JPM also have a lot of cash where they pay low interest and they also can invest in ultra short term treasuries
I don’t understand how this thing is unique?
Unique it is not (there is already Tether with it’s USDT stablecoin since 10+ years). Tether/USDT is roughly 3x the market cap size of Circle. But Tether is not on a public traded company on the stock market…
So for me Circle It is more “unique” in the sense that this is a crypto company offering the second most widely used stable coin and the company behind it is on the stock market publicly traded. Furthermore compared to a bank it is making money out of “thin air” (crypto) if I may say and has basically no operating costs if you compare it to a bank like JPM.
USDC has also become the standard stable coin used in Europe as probably all EU crypto exchanges where forced to remove USDT.
I guess this is also a reason why this year there has been a surge of new stable coins popping up from crypto exchangs, crypto currencies, and more. Everyone would like their share of the cake…
No expert here, it’s basically also as risky as crypto I would say and hence my minimal DCA into it and part of the fun portfolio.
I still think it is a nicely packaged Money market fund from Company perspective.
Imagine if this was launched in Switzerland, the interest rate is 0% and company will have zero revenue
Agree with that, it looks like a proxy for buying US treasuries but with volatility on steroids due to the crypto market behind defining how much USDC will be bought or sold.
Elliot builds stake in GPN.
I hadn’t noticed it had crashed to as low as $67. I really need to set up a notification system…
No need to. 95% of all stocks lose money over the long run.

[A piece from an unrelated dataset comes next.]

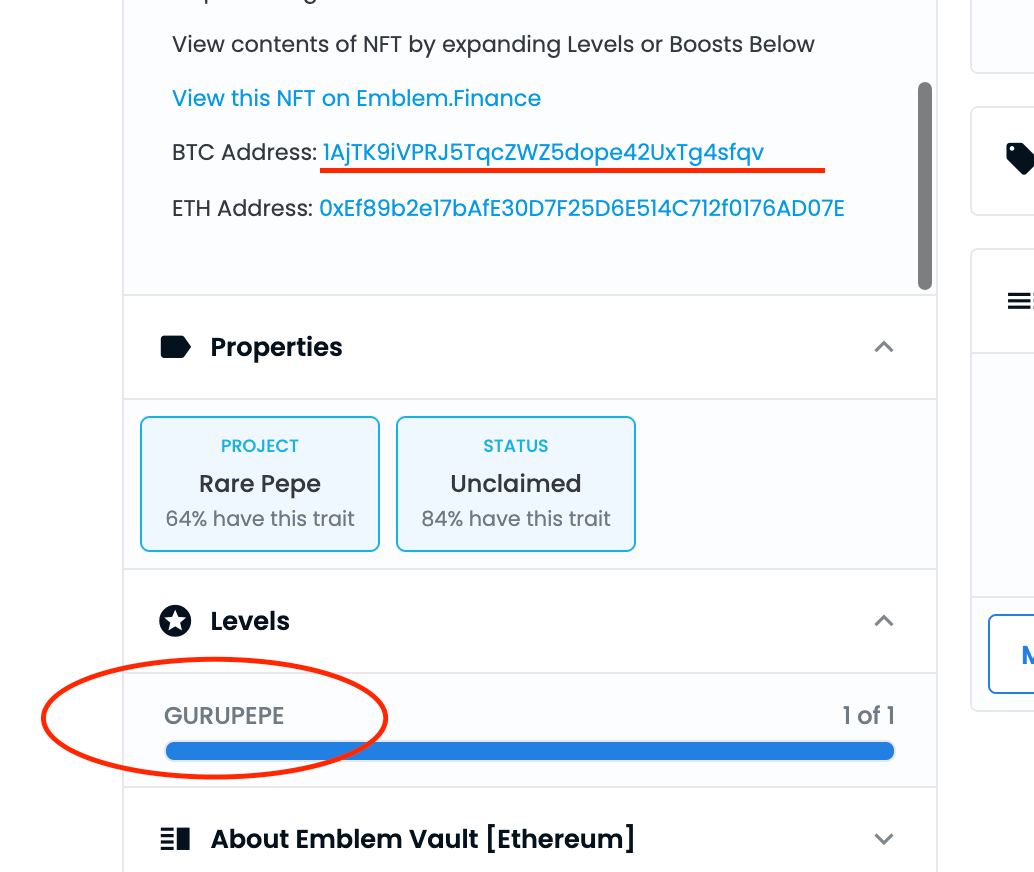Click the Levels section header
Viewport: 1034px width, 872px height.
pos(530,621)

The market gains come from the rest. So you need a notification system for those, not for the losers… ![]()
Over 30 years the ratio goes even down half, only 2.4% of the companies are responsible for the complete stock market gains. Just make sure you hold some of them and you are OK…
https://www.marketsmedia.com/handful-of-stocks-responsible-for-long-term-global-returns/
So maybe just buy and hold the index is the right strategy after all! ![]()
Yes, if you are OK with holding a lot of trash.
The main reason I do not do index investing are those companies: zombies, cheaters, overvalued bullshit with CEOs that travel with two private jets in case of one breaks down and so on. I would not touch those companies with gloves. Index investing is probably the only reason they make it that long.
It is OK to pick up a lot of stones in search of a diamond… but why should I pick up feces?